> Document text
Early diagenetic REE migration from Fe-Mn nodules to fish teeth in deep sea sediments

Abstract

In deep sea sediments, rare earth elements and yttrium (REYs) are predominantly carried by bioapatite and Fe-Mn (oxyhydr)oxides. According to recent studies, REYs can migrate into bioapatite after the dissolution of Fe-Mn (oxyhydr)oxides. However, the REY migration mechanism from Fe-Mn (oxyhydr)oxides to bioapatite are still unclear. Here, we integrated in situ trace element and Nd isotope analyses to elucidate the geochemical characteristics of fish tooth-bearing Fe-Mn nodules from the Northwest Pacific Ocean. Our Fe-Mn nodule samples can be classified into different morphological and geochemical types of the different periods in early diagenesis: (I) completely overgrown around bioapatite; II) overgrown around half of the bioapatite. Type I nodules grow around a bioapatite core, which has high LaN/SmN (0.41–0.50, avg. 0.46) and LaN/YbN (0.49–0.90, avg. 0.62). The ΣREY content is non-uniform in the two bioapatite types (WP-01 & WP-02) in Type I nodules, i.e., 475–2150 ppm and 272–431 ppm, respectively. The REY results show that the bioapatite is mainly adsorbed REY in early diagenesis. Type II nodules were covered both inside and at the tip of the tooth. The LaN/SmN (0.34–0.38, avg. 0.36) and LaN/YbN (0.26–0.61, avg. 0.37) ratios of the bioapatite samples are relatively low. Meanwhile, the ΣREY content is very uneven (229–3521 ppm). The REY data show that the bioapatite is mainly substituted during strong early diagenesis. The intercrystalline pores in some authigenic apatite may have closed upon recrystallization, causing REY redistribution and fractionation. The Y/Ho vs. ΣREE/Th plot shows a higher REY proportion from pore water in type II nodules than in type I ones. The widespread distribution of high Mn content and the gradual decrease of REY content from the nodule rim to core reflect the transport of REY from dissolved Fe-Mn (oxyhydr)oxides to bioapatite during early diagenesis under suboxic conditions. From type I to type II nodules, the mean εNd value of bioapatite increases from −6.69 to −5.56. The comparison of εNd values between REY-rich mud and bioapatite indicate that the REYs were derived from the bottom water and pore water in deep sea sediments. Our findings comprehensively document the transport and enrichment mechanisms of REY in early diagenetic processes from Fe-Mn (oxyhydr)oxides to bioapatite, which we argued to be relatively localized.

> The data
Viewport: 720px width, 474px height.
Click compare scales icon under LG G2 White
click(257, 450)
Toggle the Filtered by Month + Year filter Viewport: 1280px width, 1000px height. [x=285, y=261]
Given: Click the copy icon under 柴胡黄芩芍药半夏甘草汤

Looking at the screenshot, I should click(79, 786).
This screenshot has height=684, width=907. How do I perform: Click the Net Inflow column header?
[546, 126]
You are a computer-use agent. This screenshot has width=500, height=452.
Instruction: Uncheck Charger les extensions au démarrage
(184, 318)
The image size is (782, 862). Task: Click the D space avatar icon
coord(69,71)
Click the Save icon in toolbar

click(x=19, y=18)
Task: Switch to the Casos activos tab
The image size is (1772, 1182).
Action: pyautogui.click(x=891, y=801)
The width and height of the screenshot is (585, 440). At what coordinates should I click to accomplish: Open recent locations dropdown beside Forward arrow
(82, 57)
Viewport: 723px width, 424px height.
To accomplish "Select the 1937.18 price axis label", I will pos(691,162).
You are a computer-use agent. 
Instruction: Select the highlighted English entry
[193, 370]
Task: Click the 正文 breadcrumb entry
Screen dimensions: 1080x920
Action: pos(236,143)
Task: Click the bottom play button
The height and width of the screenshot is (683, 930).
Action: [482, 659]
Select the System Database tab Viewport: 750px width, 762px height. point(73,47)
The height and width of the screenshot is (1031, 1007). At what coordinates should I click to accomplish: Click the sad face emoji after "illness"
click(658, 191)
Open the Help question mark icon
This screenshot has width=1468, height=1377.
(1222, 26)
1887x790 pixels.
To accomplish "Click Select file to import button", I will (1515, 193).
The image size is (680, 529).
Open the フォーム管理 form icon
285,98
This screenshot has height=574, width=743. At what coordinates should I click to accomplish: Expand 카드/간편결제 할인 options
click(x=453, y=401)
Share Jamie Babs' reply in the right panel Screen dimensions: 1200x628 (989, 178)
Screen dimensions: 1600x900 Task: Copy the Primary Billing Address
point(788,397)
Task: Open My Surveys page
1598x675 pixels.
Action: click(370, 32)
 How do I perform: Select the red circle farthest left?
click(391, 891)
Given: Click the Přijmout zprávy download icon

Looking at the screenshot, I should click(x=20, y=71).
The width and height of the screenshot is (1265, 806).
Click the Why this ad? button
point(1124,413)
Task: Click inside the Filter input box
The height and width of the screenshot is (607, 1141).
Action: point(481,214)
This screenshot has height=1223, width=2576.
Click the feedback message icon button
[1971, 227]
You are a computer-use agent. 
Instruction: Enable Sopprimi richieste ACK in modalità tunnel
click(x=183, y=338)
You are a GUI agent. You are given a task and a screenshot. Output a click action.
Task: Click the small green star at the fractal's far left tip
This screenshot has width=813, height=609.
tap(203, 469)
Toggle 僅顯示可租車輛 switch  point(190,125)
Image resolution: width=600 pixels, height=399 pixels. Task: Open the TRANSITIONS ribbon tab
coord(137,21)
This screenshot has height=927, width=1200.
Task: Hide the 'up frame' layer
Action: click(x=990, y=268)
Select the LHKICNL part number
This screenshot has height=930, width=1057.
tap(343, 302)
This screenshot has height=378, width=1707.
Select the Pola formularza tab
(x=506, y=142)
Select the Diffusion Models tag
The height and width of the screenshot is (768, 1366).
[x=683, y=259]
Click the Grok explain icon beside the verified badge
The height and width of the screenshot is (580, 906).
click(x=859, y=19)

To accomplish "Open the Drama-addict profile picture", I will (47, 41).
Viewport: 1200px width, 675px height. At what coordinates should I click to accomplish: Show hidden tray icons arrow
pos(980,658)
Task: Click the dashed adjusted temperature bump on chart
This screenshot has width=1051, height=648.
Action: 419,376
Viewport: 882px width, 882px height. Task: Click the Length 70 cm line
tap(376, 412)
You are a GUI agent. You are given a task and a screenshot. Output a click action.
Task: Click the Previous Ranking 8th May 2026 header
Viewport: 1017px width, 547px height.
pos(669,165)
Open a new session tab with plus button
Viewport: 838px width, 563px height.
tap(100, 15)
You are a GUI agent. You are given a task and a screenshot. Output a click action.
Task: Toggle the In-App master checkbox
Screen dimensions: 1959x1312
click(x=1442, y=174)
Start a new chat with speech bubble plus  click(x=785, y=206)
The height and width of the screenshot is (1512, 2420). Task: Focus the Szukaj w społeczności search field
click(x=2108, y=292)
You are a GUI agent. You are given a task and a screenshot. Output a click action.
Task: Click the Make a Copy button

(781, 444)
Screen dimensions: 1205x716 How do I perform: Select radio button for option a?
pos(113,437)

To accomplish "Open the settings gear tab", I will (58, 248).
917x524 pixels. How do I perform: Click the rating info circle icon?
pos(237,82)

> Work to be completed
Check each statement against the abstract about rare earth migration from Fe-Mn nodules to fish teeth. Answer yes or no, and quote the words that decide it. (a) In Type I nodules, the bioapatite core has an average LaN/SmN of 0.46. (b) The mean εNd value of bioapatite drops from type I to type II nodules. (c) Type II nodules show a smaller share of REY from pore water than type I nodules.

> Task output
(a) Yes: "which has high LaN/SmN (0.41–0.50, avg. 0.46)"
(b) No: "From type I to type II nodules, the mean εNd value of bioapatite increases from −6.69 to −5.56."
(c) No: "The Y/Ho vs. ΣREE/Th plot shows a higher REY proportion from pore water in type II nodules than in type I ones."